Custom Games
A board game built around your brand, your team, or your world.
Most organizations don’t need a generic team-building exercise. They need something that works – something that people actually want to play, that teaches what it’s supposed to teach, and that reflects the brand or vision behind it. A custom game delivers all three, and it lasts longer than a workshop, a webinar, or a branded stress ball.
What kind of game are we talking about?
Custom games aren’t just one thing:
Brand and marketing games: a game that puts your product, service, or brand in players’ hands in a way that’s genuinely entertaining rather than a thinly veiled ad.
Team-building and training games: a game that teaches soft skills, compliance topics, onboarding content, or company values through play. People retain more when they’re engaged, and they’re far more engaged when there’s a game in front of them.
Giveaways / merch / swag: something memorable that clients or partners actually keep, rather than throw away.
Educational and professional-use games: for classroom settings, conferences, workshops, or industry training where the goal is learning through doing.
Games that bring a creative world to life: authors, IP holders, and content creators who want a game that introduces new audiences to their work while rewarding existing fans.
Whatever type of custom game you’re looking at, your game is designed from scratch around your specific brief, not adapted from a template.
Case study: The Listening Path
Christine Miles had a proven methodology for teaching listening, built over years of professional workshops and documented in her book. She needed someone to turn that methodology into a board game for classroom use — one that was educational enough to be credible and fun enough that people actually wanted to play it.
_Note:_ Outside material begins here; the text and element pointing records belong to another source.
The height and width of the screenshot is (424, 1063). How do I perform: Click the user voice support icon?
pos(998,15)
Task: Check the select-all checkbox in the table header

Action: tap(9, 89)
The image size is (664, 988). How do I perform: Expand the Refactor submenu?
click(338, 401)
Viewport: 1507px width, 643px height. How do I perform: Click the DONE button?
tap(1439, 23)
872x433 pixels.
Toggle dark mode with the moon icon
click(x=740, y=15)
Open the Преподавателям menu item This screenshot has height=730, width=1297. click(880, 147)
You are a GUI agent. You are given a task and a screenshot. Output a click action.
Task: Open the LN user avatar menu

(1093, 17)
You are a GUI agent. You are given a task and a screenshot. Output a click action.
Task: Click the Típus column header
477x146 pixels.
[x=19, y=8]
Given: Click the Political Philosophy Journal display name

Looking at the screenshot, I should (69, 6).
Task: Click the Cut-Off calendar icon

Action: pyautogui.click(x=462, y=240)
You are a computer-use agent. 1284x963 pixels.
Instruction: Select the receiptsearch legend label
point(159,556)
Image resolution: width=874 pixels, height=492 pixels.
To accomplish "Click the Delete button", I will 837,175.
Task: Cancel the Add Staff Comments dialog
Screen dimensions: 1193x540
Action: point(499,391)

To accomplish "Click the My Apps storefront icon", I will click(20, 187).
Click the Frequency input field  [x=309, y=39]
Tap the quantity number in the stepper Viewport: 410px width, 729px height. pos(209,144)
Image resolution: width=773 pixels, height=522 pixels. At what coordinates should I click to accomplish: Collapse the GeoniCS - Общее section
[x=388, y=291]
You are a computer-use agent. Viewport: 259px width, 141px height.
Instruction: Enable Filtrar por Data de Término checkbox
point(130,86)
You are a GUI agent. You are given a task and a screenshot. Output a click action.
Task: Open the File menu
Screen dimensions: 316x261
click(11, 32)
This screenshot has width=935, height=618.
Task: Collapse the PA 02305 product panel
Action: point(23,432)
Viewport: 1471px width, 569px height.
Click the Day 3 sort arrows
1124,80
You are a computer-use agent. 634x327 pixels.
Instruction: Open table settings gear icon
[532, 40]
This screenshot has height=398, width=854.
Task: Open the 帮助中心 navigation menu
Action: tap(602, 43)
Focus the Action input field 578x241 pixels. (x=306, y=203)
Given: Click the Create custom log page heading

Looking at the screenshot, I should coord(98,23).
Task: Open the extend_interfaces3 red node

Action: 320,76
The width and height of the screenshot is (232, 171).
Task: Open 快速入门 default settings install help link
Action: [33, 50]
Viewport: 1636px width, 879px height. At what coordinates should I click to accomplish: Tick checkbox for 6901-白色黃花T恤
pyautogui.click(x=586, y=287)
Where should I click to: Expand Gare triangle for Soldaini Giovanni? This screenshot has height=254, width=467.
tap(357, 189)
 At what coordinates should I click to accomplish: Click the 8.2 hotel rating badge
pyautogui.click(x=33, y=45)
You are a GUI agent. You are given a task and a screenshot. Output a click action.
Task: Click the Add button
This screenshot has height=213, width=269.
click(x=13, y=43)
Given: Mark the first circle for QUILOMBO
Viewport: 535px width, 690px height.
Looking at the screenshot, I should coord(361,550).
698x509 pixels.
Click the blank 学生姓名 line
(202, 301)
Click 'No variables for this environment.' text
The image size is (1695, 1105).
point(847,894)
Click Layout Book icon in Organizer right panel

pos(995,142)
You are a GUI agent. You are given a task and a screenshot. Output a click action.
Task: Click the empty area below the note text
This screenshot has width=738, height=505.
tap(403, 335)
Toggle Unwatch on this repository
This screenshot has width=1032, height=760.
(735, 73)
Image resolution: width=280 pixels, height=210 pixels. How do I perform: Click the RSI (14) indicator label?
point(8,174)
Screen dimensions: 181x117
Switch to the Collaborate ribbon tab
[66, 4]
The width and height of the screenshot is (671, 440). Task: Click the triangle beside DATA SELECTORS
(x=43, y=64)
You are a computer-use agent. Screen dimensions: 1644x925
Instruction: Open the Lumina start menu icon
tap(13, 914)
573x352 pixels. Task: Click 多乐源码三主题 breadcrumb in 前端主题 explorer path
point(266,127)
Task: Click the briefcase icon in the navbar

We worked through the design in virtual sessions: establishing the core experience, sequencing activities to track the methodology, and making sure nothing was abstract enough to confuse a first-time player. As Christine’s team produced component drafts, we iterated on presentation and clarity at each stage. The game is now Patent Pending.
“Chris’s expertise was critical to being able to convert my vision into a game that was fun and incorporated all that is necessary to make it easy to play. I couldn’t have done it without him.”
— Christine Miles, The Listening Path
Case study: Bringing an author’s world to life
[Note: this project is in the art stage and hasn’t been officially announced — this section will be updated once it’s public.]
A full-time author with an established series commissioned a board game set in the world of their book.
The brief: a game that would serve as an introduction to the books for new readers while rewarding existing fans with recognizable details. I read the full series (some of them more than once) to get the details right, then worked with the author and their team to design a game that captured what their audience would actually enjoy.
A fan of the game becomes a potential fan of the books, and vice versa. That’s the value proposition for an IP-based custom game done well.
What’s included
Custom game projects are quoted individually, but the core scope typically covers:
Design and development: the game itself – mechanics, structure, rules, playtesting, and iteration until the game actually works as intended.
Art direction and illustration: if you have an existing artist or internal creative team, great. If not, I can source the right illustrator for your project and manage that relationship.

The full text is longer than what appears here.